The differences between the right and left in the US get magnified by the rhetoric, but they are really not too far apart in reality, since politically the US is pretty centrist in that to win national elections it is necessary to capture the center and if one party is too extreme in governing, they will be voted out of office.

Sanders is really arguing for a return too the status quo ante Friedman, while the right is arguing for a purer version of Friedman. so the deck is stacked much closer to economic liberalism than untying that could qualify as socialism in the sense that political scientists use the term.

Malmo's Ghost said...

Tom,

I'm well aware of what Sanders is talking about regarding socialism. But right or wrong I think it's an extremely hard sell in America. The optics simply don't work here for a myriad of reasons. And the melting pot demographic doesn't help further the cause either. In other words lack of homogeneity makes the sell that much more difficult.

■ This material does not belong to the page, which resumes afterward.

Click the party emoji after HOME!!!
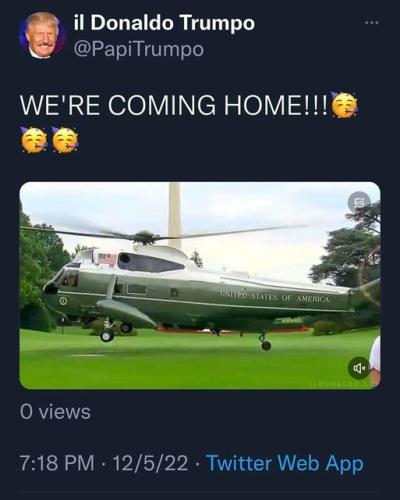 [345, 105]
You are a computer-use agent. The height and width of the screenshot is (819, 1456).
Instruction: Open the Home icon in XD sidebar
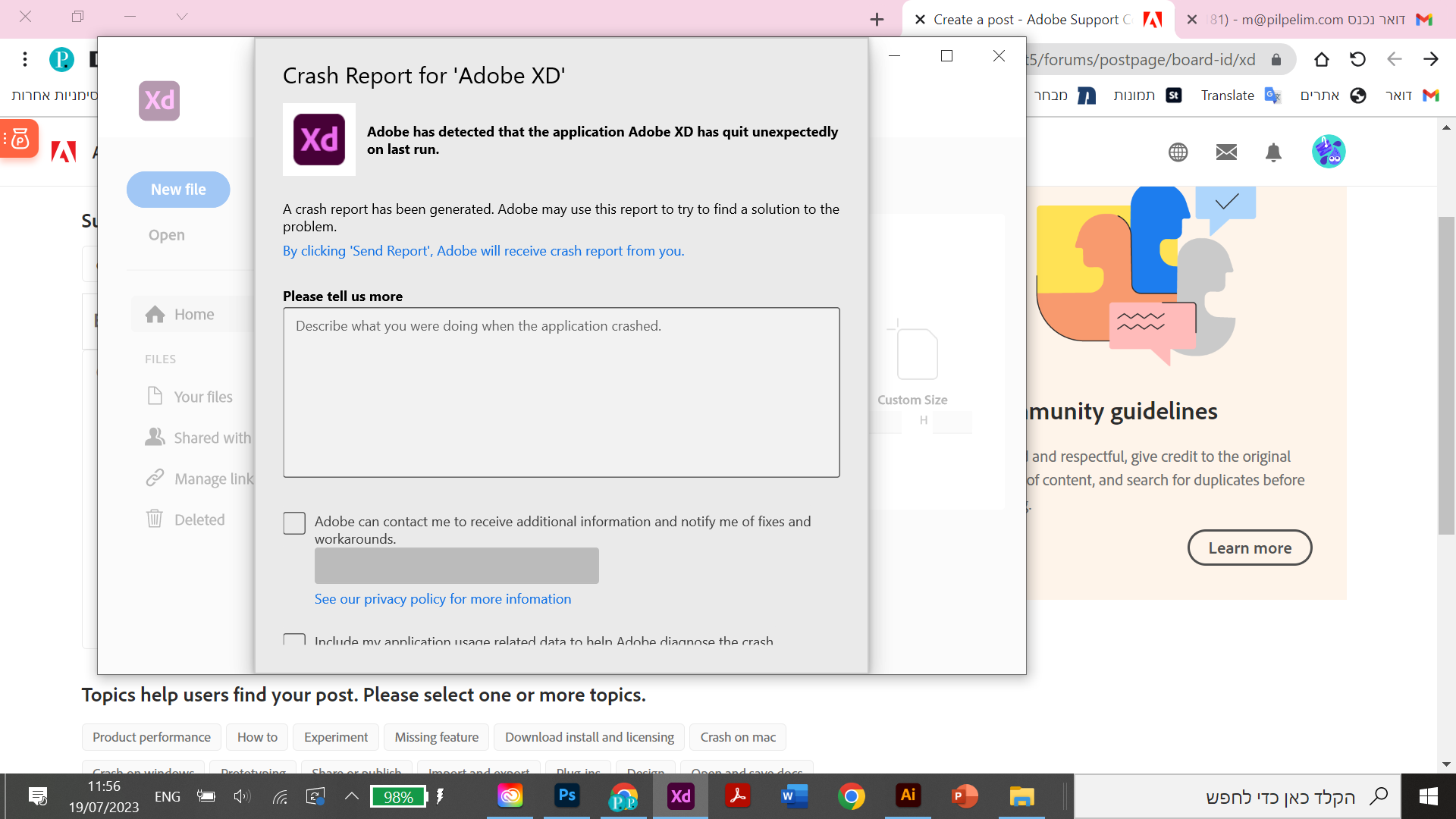click(155, 313)
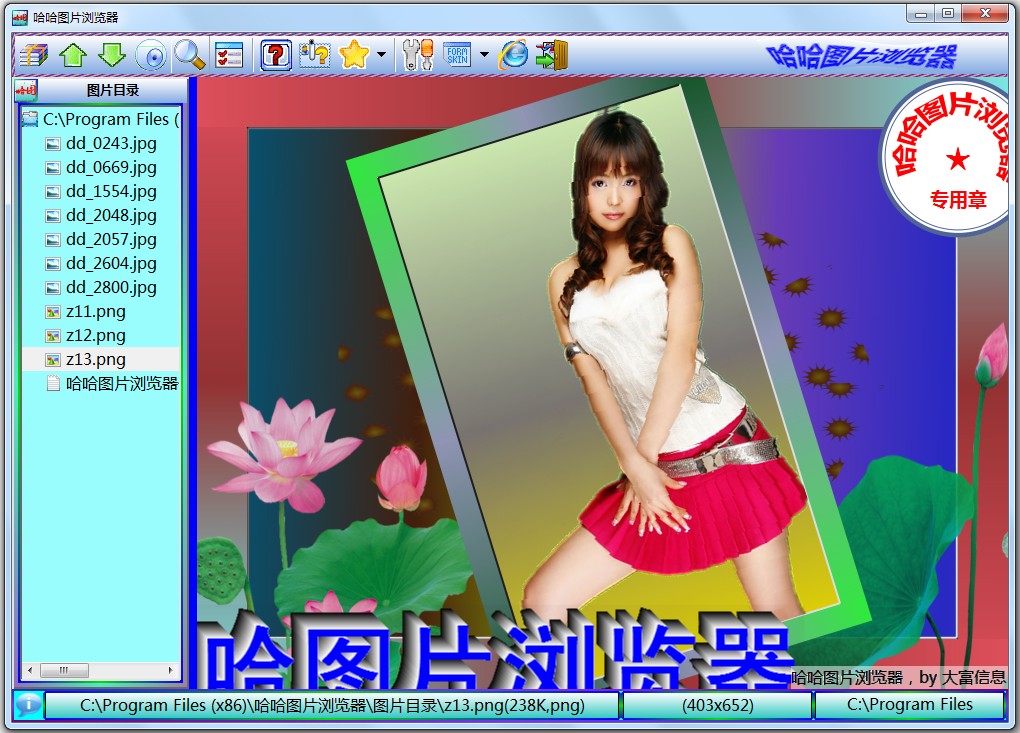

At the very least the term socialism must be removed from the discussion if we are to get from political point A to point B. And the phrase "welfare state" won't move the needle anymore than the term socialism.

Tom Hickey said...

Polling shows that the majority of American prefers what Sanders is proposing.

They agree with Bernie: Majority of Americans support single-payer, “Medicare-for-all” health care system
Gallup poll: 58% of U.S. adults support Sanders' health care policy, including 73% of Dems and 41% of Republicans

Tom Hickey said...

So what do Americans want? A sampling of public opinion:

Support for raising the minimum wage: 70 percent.

Support for free public college: 55 percent.

Support for addressing “now” the rich-poor gap: 65 percent.

Support for raising taxes on people earning more than $1 million per year: 68 percent.

Support for Medicare-for-all universal healthcare: 58 percent.

Support for the US-Iran diplomatic agreement: 55 percent. Support for the right to a legal abortion (including “certain circumstances”): 75 percent.

Disagreement with the Supreme Court’s Citizens United decision allowing corporate money to flood the political process: 78 percent.

Despite a plurality of Americans describing themselves as “conservative,” the majority of Americans are, in reality, situated at the liberal center—what is described in the political discourse as progressive or far-left or “socialist.” As summarized in a 2011 academic paper by political scientists Christopher Ellis and James A. Stimson,

“When asked about specific government programs and specific social goals, the American public generally wants the government to do more, spend more, and redistribute more. But at the same time, citizens are considerably more likely to identify themselves as conservatives than as liberals. The American public, in other words, generally wants more government-based solutions to social problems, but overwhelmingly identifies with the ideological label that rejects those solutions….”


The Nation is Not Divided and Still Prefers Bernie Sanders

Malmo's Ghost said...

Interesting poll. I'm in agreement with most of the questions. Just leave the terms socialism and welfare state out of the discussion and it's all good.

Peter Pan said...

Polls are always right, especially when they contradict each other.

Unknown said...

I can't agree. Sanders' statements including politically charged concepts like "exploitation" indicate his goals are considerably further left than was ever acceptable among elites in post-WWII America.

Policies then were intended to maintain sufficient growth and broadly shared prosperity to create national wealth and "save" capitalism from the feared fifth column that haunted conservative dreams; Sanders is proposing a re-ordering of society and redistribution of power in line with radical principles and ethical aims.

American society is currently organized along the line of the market state (or what Galbraith calls the Predator State) with some welfare-related institutions bolted on. Sanders is proposing the end of this experiment and relegation of markets to areas which will be of social benefit while banning them from areas where they create social harm. This means using markets as tools where appropriate and abandoning decades of effort to make markets the foundational ideal for our society.